What to do: Read the data below. Every line holding the string "Afraid" must be copied.

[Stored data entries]
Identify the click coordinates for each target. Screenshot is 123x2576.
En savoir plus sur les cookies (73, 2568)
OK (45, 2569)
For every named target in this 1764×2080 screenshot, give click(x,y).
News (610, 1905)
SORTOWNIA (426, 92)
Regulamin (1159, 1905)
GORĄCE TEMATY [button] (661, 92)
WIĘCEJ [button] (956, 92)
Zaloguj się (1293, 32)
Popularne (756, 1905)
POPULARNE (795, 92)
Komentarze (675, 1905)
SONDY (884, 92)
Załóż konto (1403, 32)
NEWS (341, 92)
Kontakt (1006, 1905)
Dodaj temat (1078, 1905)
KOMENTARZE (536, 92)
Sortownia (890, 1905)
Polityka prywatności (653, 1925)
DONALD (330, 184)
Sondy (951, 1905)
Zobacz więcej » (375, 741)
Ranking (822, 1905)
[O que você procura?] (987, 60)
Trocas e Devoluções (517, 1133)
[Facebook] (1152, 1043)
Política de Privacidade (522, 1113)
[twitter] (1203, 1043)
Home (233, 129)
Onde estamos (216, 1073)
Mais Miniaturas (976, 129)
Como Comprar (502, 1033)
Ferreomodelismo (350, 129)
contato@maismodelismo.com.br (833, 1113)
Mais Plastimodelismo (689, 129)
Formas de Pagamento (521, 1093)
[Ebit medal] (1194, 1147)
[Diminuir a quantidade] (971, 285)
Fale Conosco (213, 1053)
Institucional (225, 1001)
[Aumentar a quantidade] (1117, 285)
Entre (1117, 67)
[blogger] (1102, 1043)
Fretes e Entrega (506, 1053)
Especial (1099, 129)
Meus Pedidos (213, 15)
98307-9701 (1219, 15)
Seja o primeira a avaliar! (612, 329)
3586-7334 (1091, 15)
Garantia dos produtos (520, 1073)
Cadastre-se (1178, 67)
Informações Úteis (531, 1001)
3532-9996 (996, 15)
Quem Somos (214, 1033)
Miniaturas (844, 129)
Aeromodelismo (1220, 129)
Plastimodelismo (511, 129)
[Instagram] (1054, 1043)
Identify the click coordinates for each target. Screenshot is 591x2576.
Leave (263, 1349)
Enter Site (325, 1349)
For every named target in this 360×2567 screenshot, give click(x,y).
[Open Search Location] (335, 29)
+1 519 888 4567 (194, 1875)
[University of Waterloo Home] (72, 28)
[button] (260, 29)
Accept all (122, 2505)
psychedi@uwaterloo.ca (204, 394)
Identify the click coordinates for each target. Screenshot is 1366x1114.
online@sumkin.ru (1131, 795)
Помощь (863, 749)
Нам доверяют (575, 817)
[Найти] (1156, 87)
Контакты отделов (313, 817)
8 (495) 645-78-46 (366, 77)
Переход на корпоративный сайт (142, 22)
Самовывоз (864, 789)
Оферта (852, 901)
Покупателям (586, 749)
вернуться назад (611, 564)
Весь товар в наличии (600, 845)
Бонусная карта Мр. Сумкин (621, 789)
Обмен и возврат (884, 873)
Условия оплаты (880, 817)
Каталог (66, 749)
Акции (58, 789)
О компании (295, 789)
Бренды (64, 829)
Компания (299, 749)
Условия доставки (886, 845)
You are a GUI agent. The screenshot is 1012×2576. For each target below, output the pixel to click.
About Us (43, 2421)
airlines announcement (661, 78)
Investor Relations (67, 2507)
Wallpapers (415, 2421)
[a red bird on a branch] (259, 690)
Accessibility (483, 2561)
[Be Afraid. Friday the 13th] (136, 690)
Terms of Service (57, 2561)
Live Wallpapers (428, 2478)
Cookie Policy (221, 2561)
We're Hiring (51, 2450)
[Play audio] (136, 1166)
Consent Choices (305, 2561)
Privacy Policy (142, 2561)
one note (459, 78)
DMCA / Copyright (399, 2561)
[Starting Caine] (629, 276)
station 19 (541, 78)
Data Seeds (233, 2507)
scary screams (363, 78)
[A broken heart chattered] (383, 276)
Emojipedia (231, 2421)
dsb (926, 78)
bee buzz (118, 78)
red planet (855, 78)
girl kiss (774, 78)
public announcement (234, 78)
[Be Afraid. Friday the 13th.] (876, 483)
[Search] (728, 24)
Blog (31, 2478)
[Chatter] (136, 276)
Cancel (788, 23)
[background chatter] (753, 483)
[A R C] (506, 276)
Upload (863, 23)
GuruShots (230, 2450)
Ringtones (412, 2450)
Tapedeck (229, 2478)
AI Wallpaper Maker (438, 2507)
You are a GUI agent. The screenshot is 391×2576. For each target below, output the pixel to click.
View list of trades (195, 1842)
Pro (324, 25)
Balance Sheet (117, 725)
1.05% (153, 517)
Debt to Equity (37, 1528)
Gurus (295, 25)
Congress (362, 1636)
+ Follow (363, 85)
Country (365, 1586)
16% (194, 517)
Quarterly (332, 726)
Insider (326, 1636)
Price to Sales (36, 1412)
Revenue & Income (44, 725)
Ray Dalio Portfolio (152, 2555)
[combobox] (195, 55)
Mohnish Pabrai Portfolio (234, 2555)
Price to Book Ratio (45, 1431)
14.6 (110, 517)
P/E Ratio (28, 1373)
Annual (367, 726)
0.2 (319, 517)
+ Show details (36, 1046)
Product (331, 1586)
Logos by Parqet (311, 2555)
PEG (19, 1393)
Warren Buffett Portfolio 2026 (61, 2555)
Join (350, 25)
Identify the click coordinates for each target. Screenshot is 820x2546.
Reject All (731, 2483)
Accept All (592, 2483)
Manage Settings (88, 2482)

Solution:
[Be Afraid. Friday the 13th] (136, 690)
[Be Afraid. Friday the 13th.] (876, 483)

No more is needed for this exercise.